§ Your instructions
Each line of the data should be given again exactly.

§ Given records

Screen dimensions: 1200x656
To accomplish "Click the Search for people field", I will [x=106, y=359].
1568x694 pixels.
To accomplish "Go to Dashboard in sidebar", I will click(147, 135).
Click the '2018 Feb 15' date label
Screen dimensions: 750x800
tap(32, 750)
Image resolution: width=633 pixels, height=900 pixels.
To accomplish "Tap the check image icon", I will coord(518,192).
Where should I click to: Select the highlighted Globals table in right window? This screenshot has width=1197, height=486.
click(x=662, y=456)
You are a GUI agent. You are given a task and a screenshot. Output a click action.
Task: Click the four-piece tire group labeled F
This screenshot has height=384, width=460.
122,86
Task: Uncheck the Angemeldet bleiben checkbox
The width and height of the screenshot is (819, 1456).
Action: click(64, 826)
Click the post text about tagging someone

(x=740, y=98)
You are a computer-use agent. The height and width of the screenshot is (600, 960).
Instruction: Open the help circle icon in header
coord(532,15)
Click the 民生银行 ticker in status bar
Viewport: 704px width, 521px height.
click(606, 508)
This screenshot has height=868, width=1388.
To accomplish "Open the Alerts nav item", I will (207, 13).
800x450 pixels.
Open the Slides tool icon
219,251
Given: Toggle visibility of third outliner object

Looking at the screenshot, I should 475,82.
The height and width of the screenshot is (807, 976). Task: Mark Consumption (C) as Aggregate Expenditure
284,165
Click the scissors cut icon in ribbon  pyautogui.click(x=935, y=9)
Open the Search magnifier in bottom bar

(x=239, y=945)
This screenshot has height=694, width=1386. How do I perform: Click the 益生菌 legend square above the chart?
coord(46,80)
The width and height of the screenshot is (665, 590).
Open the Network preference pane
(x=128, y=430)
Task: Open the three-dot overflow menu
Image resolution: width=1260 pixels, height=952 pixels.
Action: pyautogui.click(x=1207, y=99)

§ Result
Screen dimensions: 1200x656
To accomplish "Click the Search for people field", I will [x=106, y=359].
1568x694 pixels.
To accomplish "Go to Dashboard in sidebar", I will click(147, 135).
Click the '2018 Feb 15' date label
Screen dimensions: 750x800
tap(32, 750)
Image resolution: width=633 pixels, height=900 pixels.
To accomplish "Tap the check image icon", I will coord(518,192).
Where should I click to: Select the highlighted Globals table in right window? This screenshot has width=1197, height=486.
click(x=662, y=456)
You are a GUI agent. You are given a task and a screenshot. Output a click action.
Task: Click the four-piece tire group labeled F
This screenshot has height=384, width=460.
122,86
Task: Uncheck the Angemeldet bleiben checkbox
The width and height of the screenshot is (819, 1456).
Action: click(64, 826)
Click the post text about tagging someone

(x=740, y=98)
You are a computer-use agent. The height and width of the screenshot is (600, 960).
Instruction: Open the help circle icon in header
coord(532,15)
Click the 民生银行 ticker in status bar
Viewport: 704px width, 521px height.
click(606, 508)
This screenshot has height=868, width=1388.
To accomplish "Open the Alerts nav item", I will (207, 13).
800x450 pixels.
Open the Slides tool icon
219,251
Given: Toggle visibility of third outliner object

Looking at the screenshot, I should 475,82.
The height and width of the screenshot is (807, 976). Task: Mark Consumption (C) as Aggregate Expenditure
284,165
Click the scissors cut icon in ribbon  pyautogui.click(x=935, y=9)
Open the Search magnifier in bottom bar

(x=239, y=945)
This screenshot has height=694, width=1386. How do I perform: Click the 益生菌 legend square above the chart?
coord(46,80)
The width and height of the screenshot is (665, 590).
Open the Network preference pane
(x=128, y=430)
Task: Open the three-dot overflow menu
Image resolution: width=1260 pixels, height=952 pixels.
Action: pyautogui.click(x=1207, y=99)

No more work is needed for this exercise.